A venda das estatais, segundo o governo, serviria para atrair dólares, reduzindo a dívida do Brasil com o resto do mundo – e “salvando” o real. E o dinheiro arrecadado com a venda serviria ainda, segundo o governo, para reduzir também a dívida interna, isto é, aqui dentro do país, do governo federal e dos estados. Aconteceu o contrário: as vendas foram um “negócio da China” e o governo “engoliu” dívidas de todos os tipos das estatais vendidas; isto é, a privatização acabou por aumentar a dívida interna. Ao mesmo tempo, as empresas multinacionais ou brasileiras que “compraram” as estatais não usaram capital próprio, dinheiro delas mesmas, mas, em vez disso, tomaram empréstimos lá fora para fechar os negócios. Assim, aumentaram a dívida externa do Brasil. É o que se pode demonstrar, na ponta do lápis, neste “balanço” das privatizações brasileiras, aceleradas a partir do governo Fernando Henrique Cardoso.
Na surdina, governo garantiu tarifas altas
Houve uma intensa campanha contra as estatais nos meios de comunicação, verdadeira “lavagem cerebral” da população para facilitar as privatizações. Entre os principais argumentos, apareceu sempre a promessa de que elas trariam preços mais baixos para o consumidor, “graças à maior eficiência das empresas privadas”.
A promessa era pura enganação. No caso dos serviços telefônicos e de energia elétrica, o projeto de governo sempre foi fazer exatamente o contrário, por baixo do pano, ou na surdina.
Como assim? Antes de mais nada, é preciso relembrar um detalhe importante: antes das privatizações, o governo já havia começado a aumentar as tarifas alucinadamente, para assim garantir imensos lucros no futuro aos “compradores” – e sem que eles tivessem de enfrentar o risco de protestos e indignação do consumidor. Para as telefônicas, reajustes de até 500% a partir de novembro de 1995 e, para as fornecedoras de energia elétrica, aumentos de 150% – ou ainda maiores para as famílias de trabalhadores que ganham menos, vítimas de mudanças na política de cobrança de tarifas menores (por quilowatt gasto) nas contas de consumo mais baixo. Tudo isso aconteceu como “preparativo” para as privatizações, antes dos leilões.

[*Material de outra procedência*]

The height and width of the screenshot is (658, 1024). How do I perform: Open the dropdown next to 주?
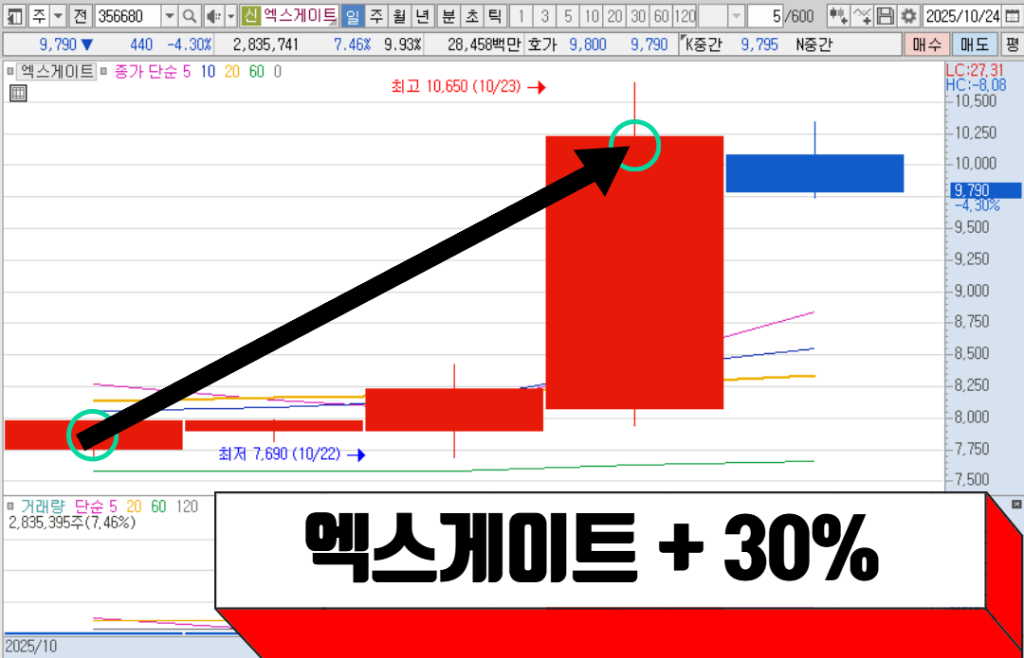(x=56, y=16)
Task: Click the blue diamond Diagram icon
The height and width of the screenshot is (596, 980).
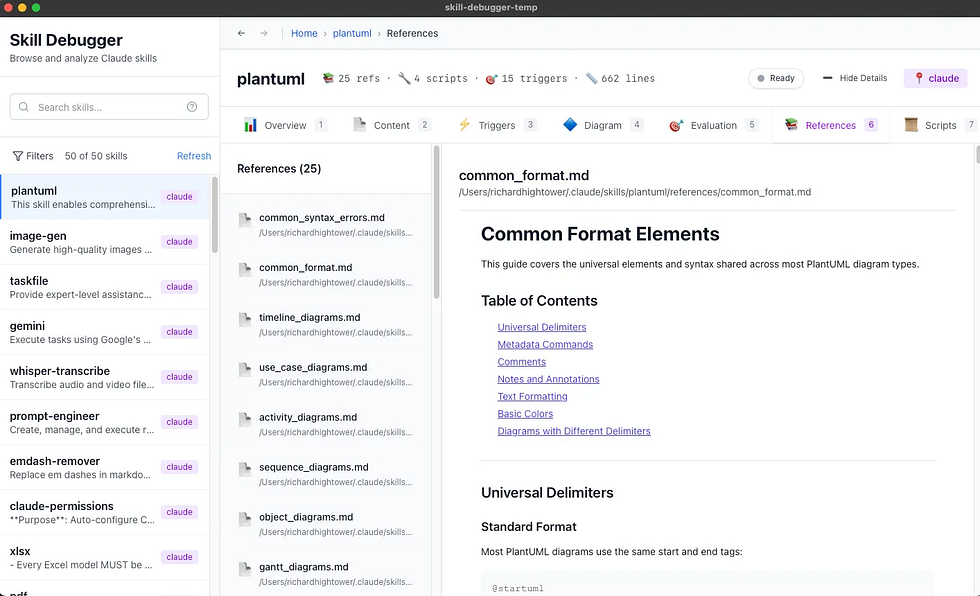Action: (570, 125)
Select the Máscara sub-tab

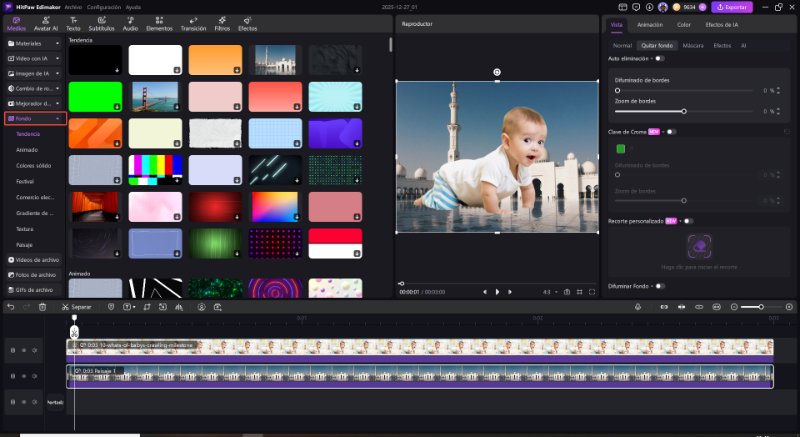click(694, 45)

Mas o importante, que sempre foi escondido da população, é que, em lugar de assinar contratos que obrigassem a Light e outros “compradores” a reduzir gradualmente as tarifas – como foi obrigatório em outros países –, o governo garantiu que eles teriam direito, no mínimo, a aumentar as tarifas todos os anos, de acordo com a inflação. Isto é, o governo fez exatamente o contrário do que jornais, revistas e TVs diziam ao povo brasileiro, que acreditou em suas mentiras o tempo todo. Além dessa garantia de reajustes anuais de acordo com a inflação, os “compradores” das empresas de energia podem também aumentar preços se houver algum “imprevisto” – como é o caso da maxidesvalorização do real ocorrida no começo de 1999...

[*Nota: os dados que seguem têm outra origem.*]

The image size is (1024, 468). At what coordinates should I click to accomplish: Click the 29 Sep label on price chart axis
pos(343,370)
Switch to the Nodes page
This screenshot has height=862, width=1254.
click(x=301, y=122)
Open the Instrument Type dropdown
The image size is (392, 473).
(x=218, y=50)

E os preços cobrados pelas “compradoras” das telefônicas? Para elas, apesar dos mega-aumentos ocorridos antes da privatização, a obrigatoriedade de reduzir as tarifas dos serviços locais – os mais usados pela população, sobretudo pelo “povão” – somente começa a partir do ano... 2001. Ou seja, o governo, na surdina, combinou que as tarifas não deveriam cair em 1998, 1999 e 2000. E tem mais: para esses mesmos serviços locais, a queda máxima “combinada” é de 4,9% no total. Quando? Até 2005. Sete anos depois da privatização, o consumidor só terá 4,9% de redução acumulada.
Bem ao contrário do que o governo e os meios de comunicação afirmaram.
Qualidade dos serviços, outra mentira
O governo enganou a sociedade, também, com o anúncio de rápida melhoria na qualidade dos serviços e a promessa de punição para os “compradores” das estatais que não atingissem as metas definidas nos contratos. Utilizando como exemplos, ainda, os setores de energia e telefonia, pode-se comprovar essas mentiras. O governo e os meios de comunicação sempre esconderam que as metas estabelecidas para os “compradores” das telefônicas somente passariam a valer a partir de... dezembro de 1999. Isto é, na prática, os “compradores” poderiam deixar de atender os consumidores, ou não melhorar substancialmente os serviços, durante todo o segundo semestre de 1998 e o ano inteiro de 1999. Por quê?
Como as metas valem somente a partir do ano 2000, a Anatel (Agência Nacional de Telecomunicações), pretensamente encarregada de fiscalizar o setor, nada poderia fazer contra os abusos, a não ser advertências... Tudo “combinado” com os “compradores”.
Foi exatamente essa alegação, a de que as metas valeriam somente a partir de 2000, que a Anatel usou durante quatro meses, de dezembro de 1998 a março de 1999, para não tomar nenhuma providência contra os desmandos da Telefônica em São Paulo.
Somente com a imensa grita da população, desta vez merecedora de atenção dos meios de comunicação, o governo finalmente se movimentou e puniu estas empresas, com base na lei que reformulou o sistema de telecomunicações, e havia sido posta de lado nos contratos. Há quem acredite na boa-fé do governo e julgue que essas estranhas “bondades” foram provocadas apenas por incompetência...
Há quem prefira, porém, a hipótese de que foi tudo um jogo de cartas marcadas, para permitir que os “compradores” adiassem gastos e investimentos para a melhoria dos serviços.
E para a Light e outras empresas fornecedoras de energia elétrica? Aqui, a “bondade” do governo bateu recordes. No caso da Light, o contrato previu – isto mesmo, previu – e autorizou a piora dos serviços, pois permitiu um número maior de blecautes ou
“apagões”, e também de interrupções mais prolongadas no fornecimento de energia. Incrível? Pois essa “piora autorizada” foi denunciada antes mesmo da assinatura do contrato com a Light, por uma organização não-governamental do Rio, o Grupo de Acompanhamento Institucional do Sistema de Energia, do qual o físico Luís Pinguelli Rosa é um dos integrantes.
Como se não bastasse, a multa fixada para as empresas de energia que desrespeitarem até os limites “simpáticos” combinados com o governo é absolutamente ridícula. Quanto? Apenas 0,1% do faturamento anual. Ou seja, se a Light ou a Eletropaulo ou a Companhia Paulista de Força e Luz (CPFL) faturarem 1,2 bilhão de reais em um ano, a multa será de apenas 1,2 milhão de reais... Deu para entender a jogada? Se as empresas privatizadas deixarem de investir 100 milhões, 200 milhões ou 400 milhões de reais para atender os moradores, as indústrias, as empresas de determinada região ou cidade, pagarão apenas 1,2 milhão de reais de multa... Isso não é multa. É prêmio do governo aos “compradores”.